■ **EXERCISE PASSAGE**
= Beginning of Section =
LTMD: Learning Improvement of Spiking Neural Networks with Learnable Thresholding Neurons and Moderate Dropout
Spiking Neural Networks (SNNs) have shown substantial promise in processing spatio-temporal data, mimicking biological neuronal mechanisms, and saving computational power. However, most SNNs use fixed model regardless of their locations in the network. This limits SNNs' capability of transmitting precise information in the network, which becomes worse for deeper SNNs. Some researchers try to use specified parametric models in different network layers or regions, but most still use preset or suboptimal parameters. Inspired by the neuroscience observation that different neuronal mechanisms exist in disparate brain regions, we propose a new spiking neuronal mechanism, named learnable thresholding, to address this issue.
= End of Section =
■ **PROVIDED RECORDS**
= Beginning of Section =
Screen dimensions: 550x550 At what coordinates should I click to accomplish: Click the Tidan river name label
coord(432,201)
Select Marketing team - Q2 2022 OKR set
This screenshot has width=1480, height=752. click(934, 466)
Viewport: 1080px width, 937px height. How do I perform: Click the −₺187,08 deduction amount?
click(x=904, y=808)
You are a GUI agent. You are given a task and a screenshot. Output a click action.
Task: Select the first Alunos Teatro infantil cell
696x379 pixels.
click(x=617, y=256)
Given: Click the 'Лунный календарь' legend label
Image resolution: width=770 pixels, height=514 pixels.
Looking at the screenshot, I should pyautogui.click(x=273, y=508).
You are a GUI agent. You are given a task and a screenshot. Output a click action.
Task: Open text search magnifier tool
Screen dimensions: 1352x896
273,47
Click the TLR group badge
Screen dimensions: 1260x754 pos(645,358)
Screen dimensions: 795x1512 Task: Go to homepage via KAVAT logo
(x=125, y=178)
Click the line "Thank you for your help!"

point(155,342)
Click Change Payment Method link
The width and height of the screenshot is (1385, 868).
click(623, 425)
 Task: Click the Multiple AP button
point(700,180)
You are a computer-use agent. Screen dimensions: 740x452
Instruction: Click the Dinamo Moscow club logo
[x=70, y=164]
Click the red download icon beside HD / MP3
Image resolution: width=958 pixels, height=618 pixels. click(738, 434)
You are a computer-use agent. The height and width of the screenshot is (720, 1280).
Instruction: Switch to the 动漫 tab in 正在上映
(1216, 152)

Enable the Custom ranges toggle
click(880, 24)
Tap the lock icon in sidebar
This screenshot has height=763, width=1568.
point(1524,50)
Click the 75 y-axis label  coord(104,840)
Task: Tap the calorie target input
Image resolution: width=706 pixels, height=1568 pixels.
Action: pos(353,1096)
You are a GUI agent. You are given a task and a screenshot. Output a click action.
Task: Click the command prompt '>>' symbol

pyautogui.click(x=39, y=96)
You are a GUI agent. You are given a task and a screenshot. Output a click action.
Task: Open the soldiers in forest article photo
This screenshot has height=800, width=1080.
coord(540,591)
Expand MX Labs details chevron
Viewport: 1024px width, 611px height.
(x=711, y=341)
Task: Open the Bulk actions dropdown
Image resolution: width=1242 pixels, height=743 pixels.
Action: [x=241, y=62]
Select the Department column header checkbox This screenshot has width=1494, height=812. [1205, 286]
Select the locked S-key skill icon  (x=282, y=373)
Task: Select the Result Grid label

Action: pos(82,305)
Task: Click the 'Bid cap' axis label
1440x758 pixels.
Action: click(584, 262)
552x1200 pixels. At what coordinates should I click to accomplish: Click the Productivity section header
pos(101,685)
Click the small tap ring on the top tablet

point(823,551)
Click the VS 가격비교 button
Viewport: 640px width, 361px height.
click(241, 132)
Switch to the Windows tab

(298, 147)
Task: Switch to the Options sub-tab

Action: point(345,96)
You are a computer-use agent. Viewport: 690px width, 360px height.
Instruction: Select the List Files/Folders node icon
= End of Section =
■ **WHAT TO PRODUCE**
Summarize the passage on learnable thresholding in spiking neural networks in three sentences.

■ **ANSWER SECTION**
Spiking neural networks show substantial promise in processing spatio-temporal data, mimicking biological neuronal mechanisms, and saving computational power. Most of them, however, use a fixed model regardless of location in the network, which limits their capability to transmit precise information, and this worsens in deeper networks. Some researchers use specified parametric models in different layers or regions, though mostly with preset or suboptimal parameters, and the authors, inspired by the observation that different neuronal mechanisms exist in disparate brain regions, propose a new spiking neuronal mechanism called learnable thresholding to address the issue.